There’s a classic French novel called Le Grand Meaulnes, which is basically in two parts. The first is about a runaway schoolboy who stumbles into a marvelous, fairy tale experience in an isolated, ancient mansion in the countryside. The second half is the prosaic, logical explanation of this seemingly magic occurrence and the resulting quotidian grind of real life. In a way it’s satisfying to know what really happened, but in another way you want to rip the book in two and throw the ending out of the window. Or in the words of the marvelously named Sacheverell Sitwell, “In the end, it is the mystery that lasts and not the explanation.”
Sophie Hannah’s books are police procedurals, and technically a series, but she seems always more interested in plot than in the coppers making the deductions. That’s not a bad thing, but there’s no Inspector Dalgleish or Rebus or Banks to love. Instead, the reader gets the messier – and no doubt far more realistic – interchange of police at all different levels and abilities. In the case in this novel, the group have a very puzzling crime to solve.

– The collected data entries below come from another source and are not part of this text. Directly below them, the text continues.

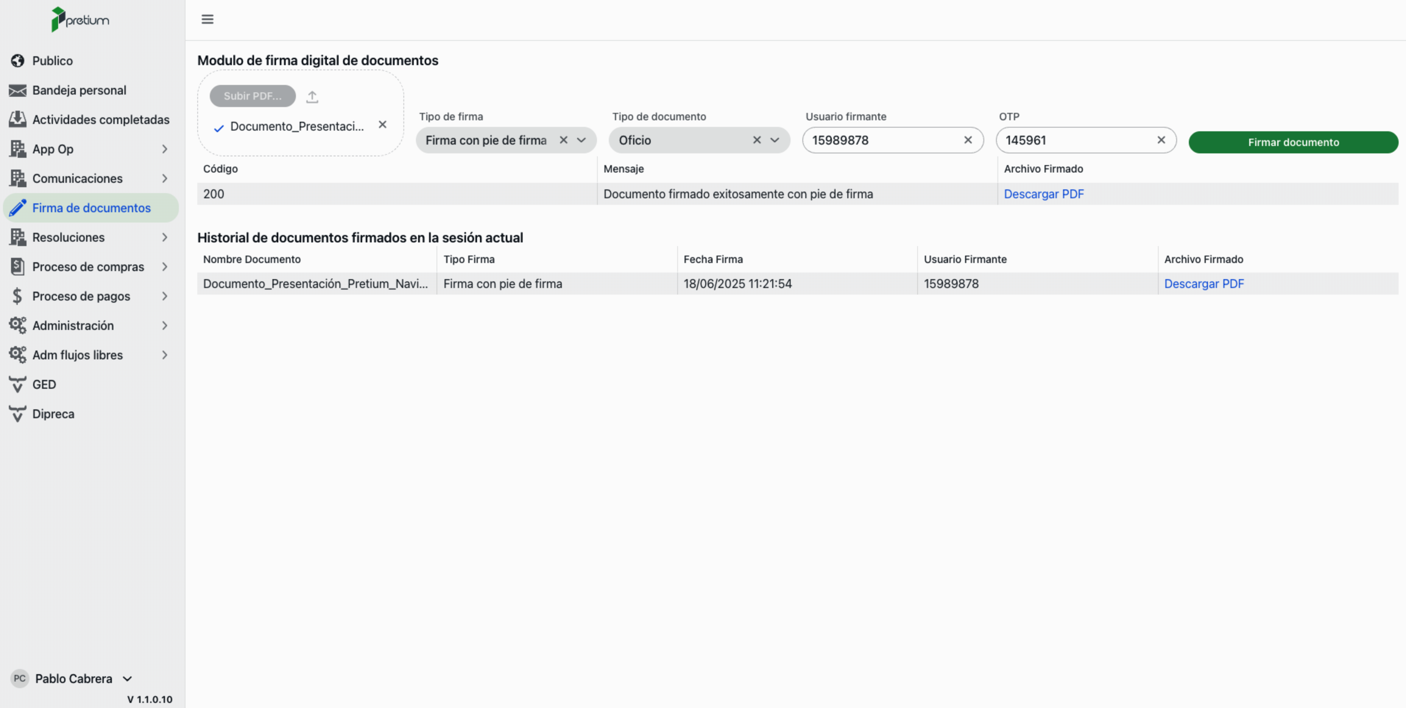Clear the Oficio document type selection
This screenshot has height=708, width=1406.
756,140
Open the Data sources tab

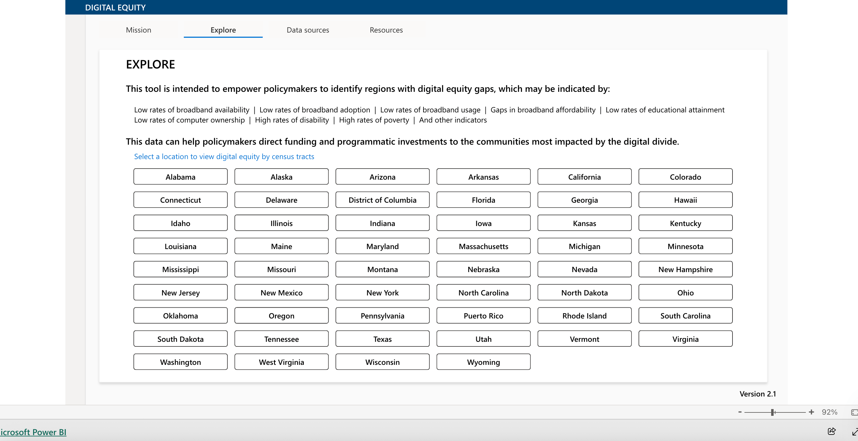click(307, 30)

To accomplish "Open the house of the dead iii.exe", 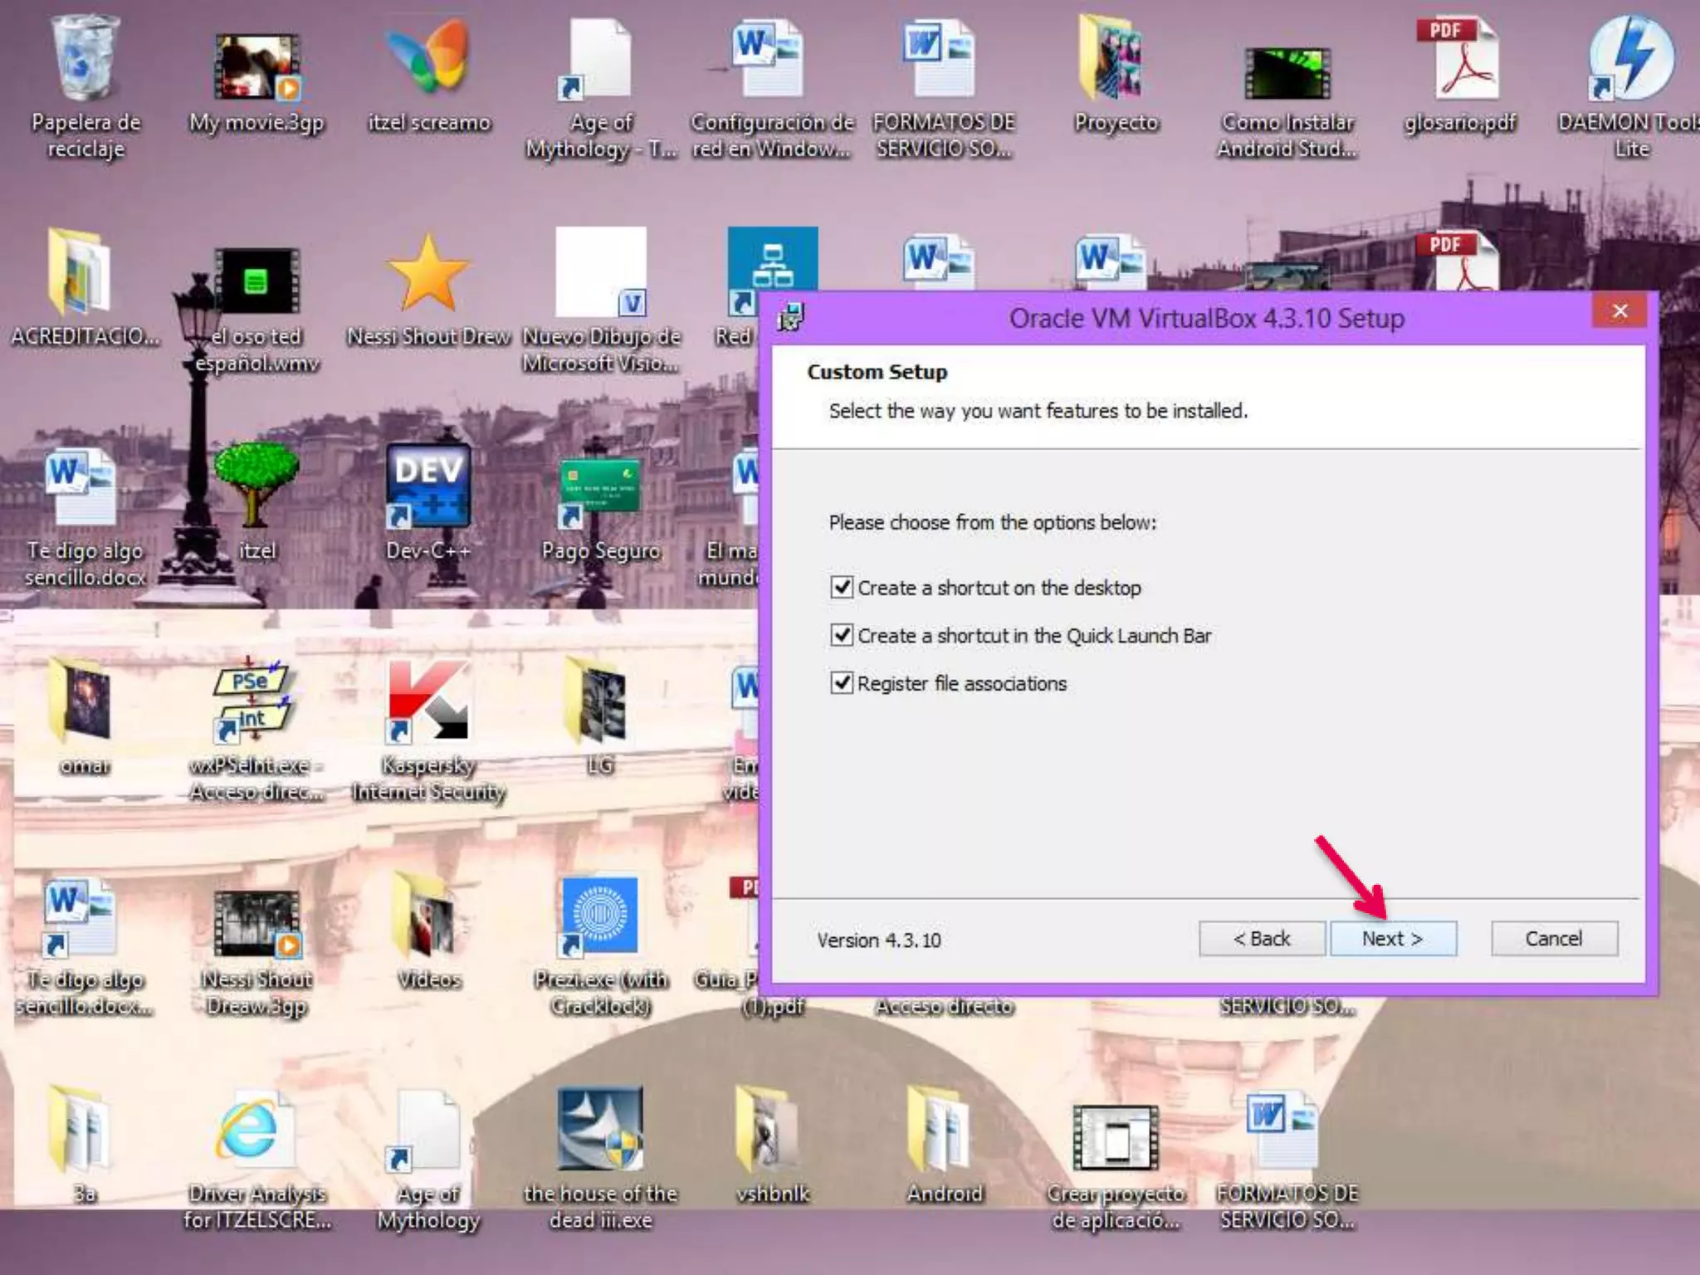I will pos(600,1131).
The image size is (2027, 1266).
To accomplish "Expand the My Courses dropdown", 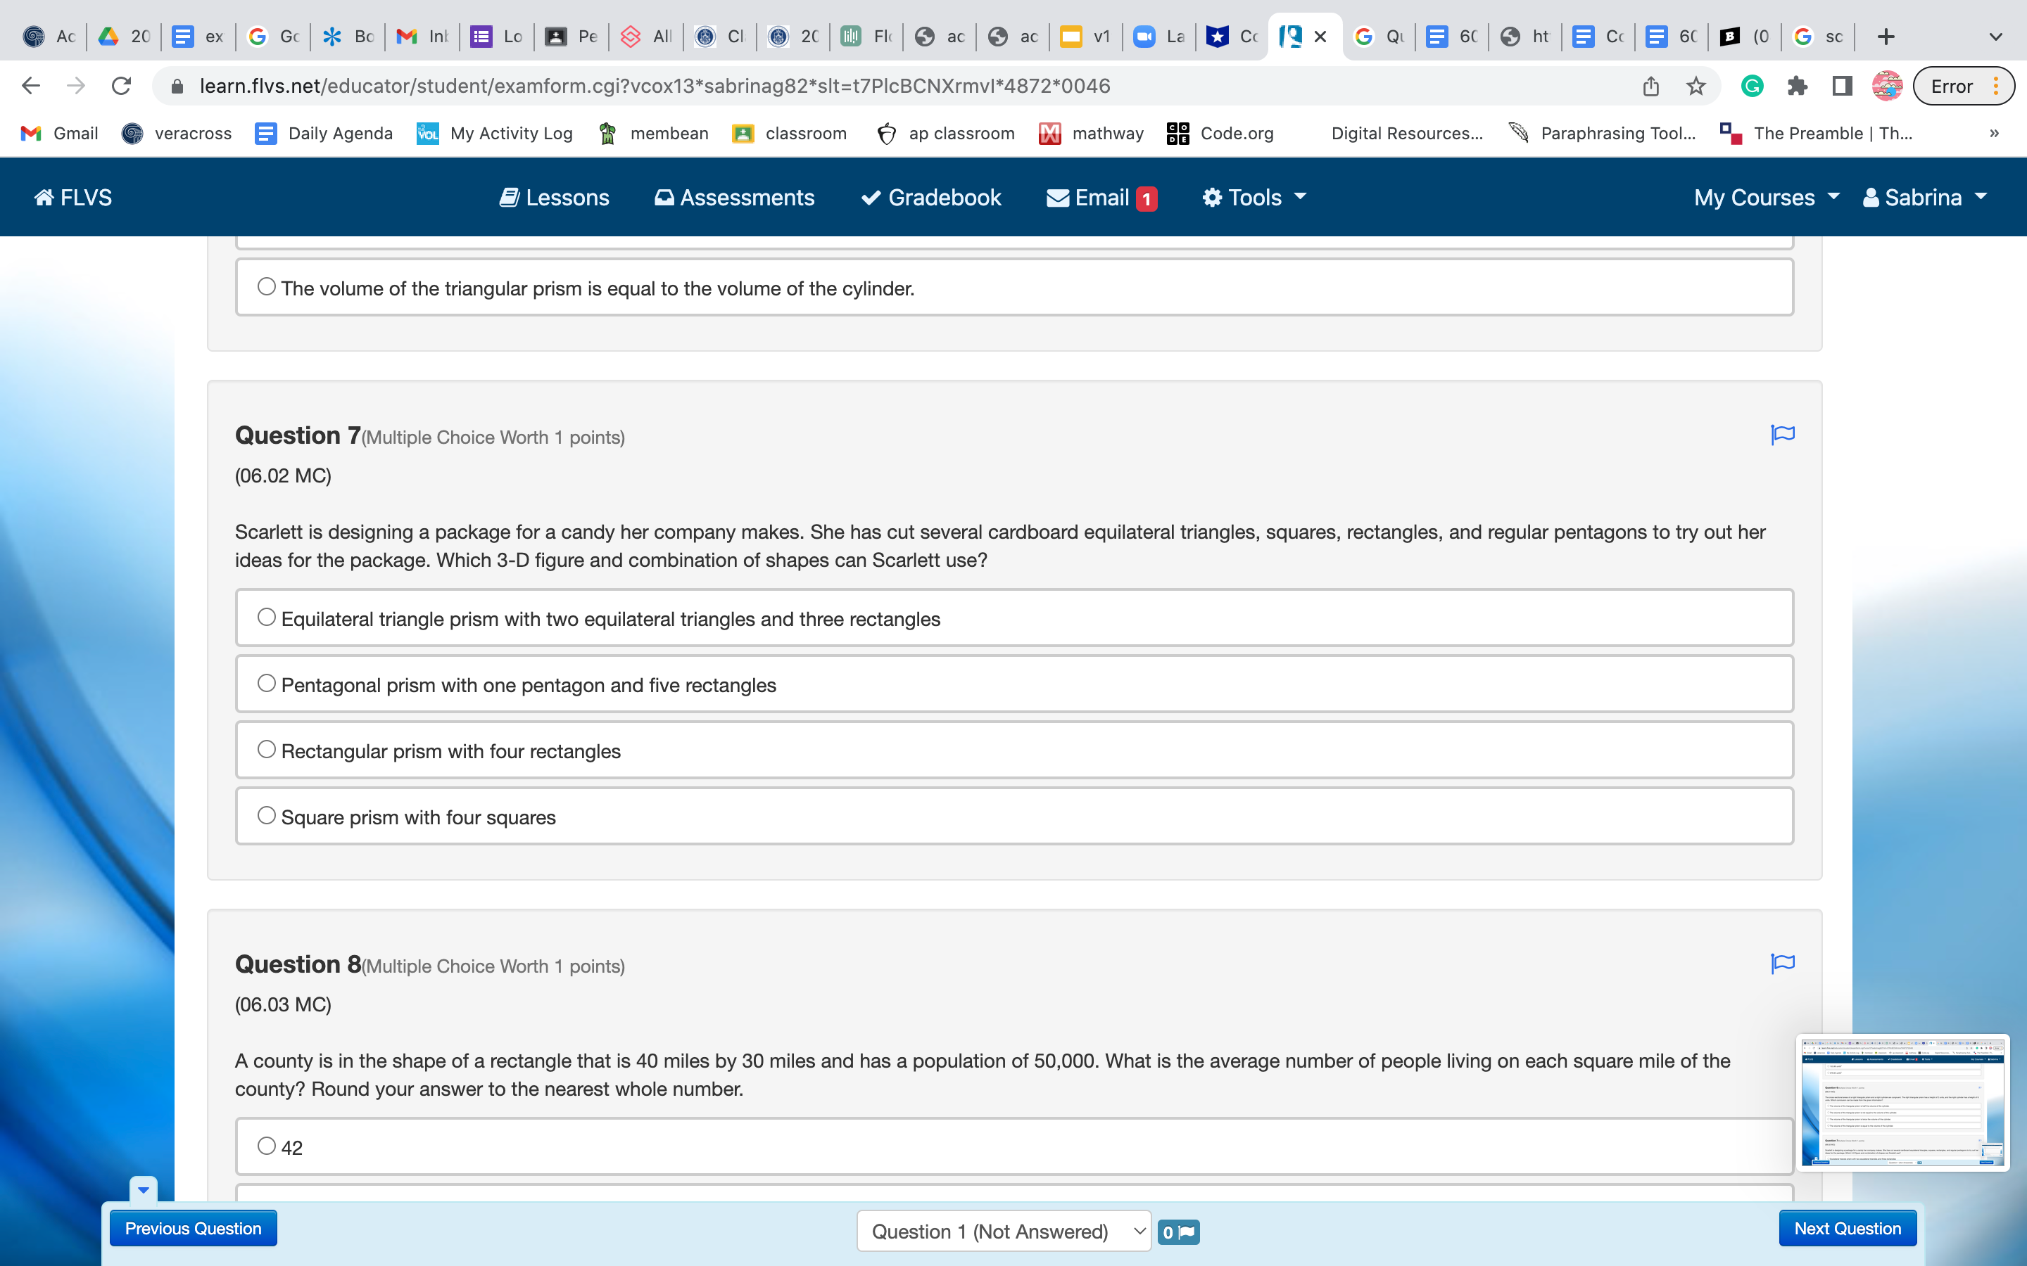I will click(x=1766, y=198).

Hannah diffuses her narrative with different narrators, newspaper columns, emails, and a host of other devices that keep the reader guessing along with the detectives. There’s the straight up procedural story where the police are trying to solve a string of four murders that look to be paired murders of best friends, though carried out at different times and in different locations, and then there’s the story of the various characters in the novel.